The Puritan Richard Sibbes (1577-1635) commented on this experience common to all true Christians – “The state of a Christian in this life is a mixed state. The outward state and the inward disposition of the soul are mixed. As we have always cause of mourning and rejoicing both from that in us and from without us, therefore a Christian ought to rejoice always and in some measure to mourn always. For example, a Christian has cause of mourning within himself when he looks upon his sinful nature and the sins which he does daily commit, at the same time, there is cause of joy when he considers that God has pardoned his sins in Christ. It is what Paul did in Romans 7 when he looked upon himself and his own vileness, he cried out, ‘Wretched man that I am! Who will deliver me from this body of death? Thanks be to God through Jesus Christ our Lord!
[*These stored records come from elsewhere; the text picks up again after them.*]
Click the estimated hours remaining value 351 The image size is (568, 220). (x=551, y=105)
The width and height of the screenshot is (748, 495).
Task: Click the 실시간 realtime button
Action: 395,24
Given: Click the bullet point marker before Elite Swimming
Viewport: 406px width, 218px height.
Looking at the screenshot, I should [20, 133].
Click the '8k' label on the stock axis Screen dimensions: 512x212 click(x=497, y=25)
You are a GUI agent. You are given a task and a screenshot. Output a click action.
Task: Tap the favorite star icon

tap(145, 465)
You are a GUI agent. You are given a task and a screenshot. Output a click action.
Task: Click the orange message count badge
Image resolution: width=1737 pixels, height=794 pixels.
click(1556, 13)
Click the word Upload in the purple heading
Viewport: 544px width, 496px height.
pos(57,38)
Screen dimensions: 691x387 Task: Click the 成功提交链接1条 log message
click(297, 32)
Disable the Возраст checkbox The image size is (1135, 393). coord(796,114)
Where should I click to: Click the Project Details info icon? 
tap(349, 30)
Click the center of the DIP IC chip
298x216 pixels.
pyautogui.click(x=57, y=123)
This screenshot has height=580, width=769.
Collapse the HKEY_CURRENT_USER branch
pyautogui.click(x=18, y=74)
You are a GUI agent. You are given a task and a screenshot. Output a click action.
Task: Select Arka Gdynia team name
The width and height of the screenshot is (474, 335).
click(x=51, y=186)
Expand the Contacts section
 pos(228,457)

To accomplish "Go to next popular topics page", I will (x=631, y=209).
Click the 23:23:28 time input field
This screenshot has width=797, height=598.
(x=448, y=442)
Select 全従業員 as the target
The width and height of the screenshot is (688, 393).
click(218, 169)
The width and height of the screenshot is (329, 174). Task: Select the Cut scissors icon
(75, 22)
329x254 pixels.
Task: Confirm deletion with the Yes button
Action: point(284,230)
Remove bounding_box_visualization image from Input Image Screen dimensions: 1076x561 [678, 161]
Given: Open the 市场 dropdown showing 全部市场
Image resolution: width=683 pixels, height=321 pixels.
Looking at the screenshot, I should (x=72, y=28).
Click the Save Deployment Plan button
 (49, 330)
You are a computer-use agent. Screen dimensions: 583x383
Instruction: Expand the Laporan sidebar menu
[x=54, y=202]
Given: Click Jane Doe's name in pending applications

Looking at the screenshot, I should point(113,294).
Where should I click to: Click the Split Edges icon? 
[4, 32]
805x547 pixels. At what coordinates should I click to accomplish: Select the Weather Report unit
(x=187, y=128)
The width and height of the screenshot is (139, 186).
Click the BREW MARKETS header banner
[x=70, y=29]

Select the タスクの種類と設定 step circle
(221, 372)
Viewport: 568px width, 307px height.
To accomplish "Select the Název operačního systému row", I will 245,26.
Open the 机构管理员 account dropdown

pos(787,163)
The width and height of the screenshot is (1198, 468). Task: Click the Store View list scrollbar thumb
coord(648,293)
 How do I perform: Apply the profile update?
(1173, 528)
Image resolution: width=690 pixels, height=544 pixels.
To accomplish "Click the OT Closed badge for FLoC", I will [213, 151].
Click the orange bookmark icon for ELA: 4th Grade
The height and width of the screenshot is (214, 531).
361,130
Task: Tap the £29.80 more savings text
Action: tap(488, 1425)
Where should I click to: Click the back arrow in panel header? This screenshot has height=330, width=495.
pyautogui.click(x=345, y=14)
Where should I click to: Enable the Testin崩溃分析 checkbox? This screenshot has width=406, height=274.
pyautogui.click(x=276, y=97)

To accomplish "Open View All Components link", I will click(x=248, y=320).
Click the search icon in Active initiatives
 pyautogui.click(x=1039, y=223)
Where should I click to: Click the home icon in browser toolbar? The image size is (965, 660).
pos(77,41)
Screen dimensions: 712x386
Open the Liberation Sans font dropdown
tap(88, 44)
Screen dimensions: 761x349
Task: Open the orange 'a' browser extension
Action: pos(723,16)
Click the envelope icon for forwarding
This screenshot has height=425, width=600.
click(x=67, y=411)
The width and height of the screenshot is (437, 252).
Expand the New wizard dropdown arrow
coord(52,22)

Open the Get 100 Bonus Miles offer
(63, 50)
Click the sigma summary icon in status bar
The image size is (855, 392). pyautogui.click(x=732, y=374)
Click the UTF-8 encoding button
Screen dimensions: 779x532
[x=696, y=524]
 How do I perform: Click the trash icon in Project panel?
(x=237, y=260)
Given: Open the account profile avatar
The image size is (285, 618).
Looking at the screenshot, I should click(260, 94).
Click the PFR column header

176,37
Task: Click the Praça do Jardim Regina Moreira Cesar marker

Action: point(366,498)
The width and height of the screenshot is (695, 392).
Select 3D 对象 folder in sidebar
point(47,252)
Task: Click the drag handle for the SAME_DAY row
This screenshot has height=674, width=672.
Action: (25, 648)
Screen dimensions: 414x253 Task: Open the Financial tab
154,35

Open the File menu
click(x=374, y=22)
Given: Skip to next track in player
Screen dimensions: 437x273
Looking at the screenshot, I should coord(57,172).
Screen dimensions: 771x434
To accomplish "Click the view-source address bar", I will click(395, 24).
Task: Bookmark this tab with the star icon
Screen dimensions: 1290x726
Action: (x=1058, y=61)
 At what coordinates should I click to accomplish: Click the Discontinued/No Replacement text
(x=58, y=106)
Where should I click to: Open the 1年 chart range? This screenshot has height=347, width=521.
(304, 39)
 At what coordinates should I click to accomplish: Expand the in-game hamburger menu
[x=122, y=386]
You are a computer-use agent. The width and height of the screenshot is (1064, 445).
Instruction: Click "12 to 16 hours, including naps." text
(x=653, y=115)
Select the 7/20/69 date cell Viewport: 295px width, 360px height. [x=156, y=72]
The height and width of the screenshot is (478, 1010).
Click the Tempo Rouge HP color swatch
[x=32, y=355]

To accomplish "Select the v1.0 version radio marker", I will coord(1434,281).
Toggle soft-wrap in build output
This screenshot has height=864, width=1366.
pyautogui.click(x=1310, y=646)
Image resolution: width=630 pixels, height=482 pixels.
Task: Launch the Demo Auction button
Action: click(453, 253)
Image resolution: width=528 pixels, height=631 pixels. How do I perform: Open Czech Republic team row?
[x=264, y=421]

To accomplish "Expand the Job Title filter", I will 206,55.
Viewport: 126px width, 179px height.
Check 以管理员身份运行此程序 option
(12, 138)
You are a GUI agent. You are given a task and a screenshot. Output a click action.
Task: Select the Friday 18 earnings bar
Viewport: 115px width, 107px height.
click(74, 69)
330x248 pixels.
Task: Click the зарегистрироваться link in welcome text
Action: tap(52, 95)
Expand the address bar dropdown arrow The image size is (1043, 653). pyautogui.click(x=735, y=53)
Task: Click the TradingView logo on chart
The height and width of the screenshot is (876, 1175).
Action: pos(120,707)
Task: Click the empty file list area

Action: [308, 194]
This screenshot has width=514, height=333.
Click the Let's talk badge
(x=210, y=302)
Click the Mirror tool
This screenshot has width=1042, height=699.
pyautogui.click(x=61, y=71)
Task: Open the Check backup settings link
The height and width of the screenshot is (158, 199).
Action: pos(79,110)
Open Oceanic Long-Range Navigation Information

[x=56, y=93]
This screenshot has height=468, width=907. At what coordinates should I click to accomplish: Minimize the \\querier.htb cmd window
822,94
So then, I myself serve the law of God with my mind, but with my flesh I serve the law of sin.’  We have always from within ourselves both cause of joy and mourning.”

 

We really do know only in part both the Christian life and ourselves. So don’t get discouraged in those times we don’t understand ourselves.  Why? God has ordained the Christian life may appear contradictory, but trust Him, it isn’t really!

 

PRAYER: “Father, I praise You in the many times of my confusion, You remain a constant.”

 

QUOTE: “We only know in part, and we know ourselves so little and that defines Christian experience.”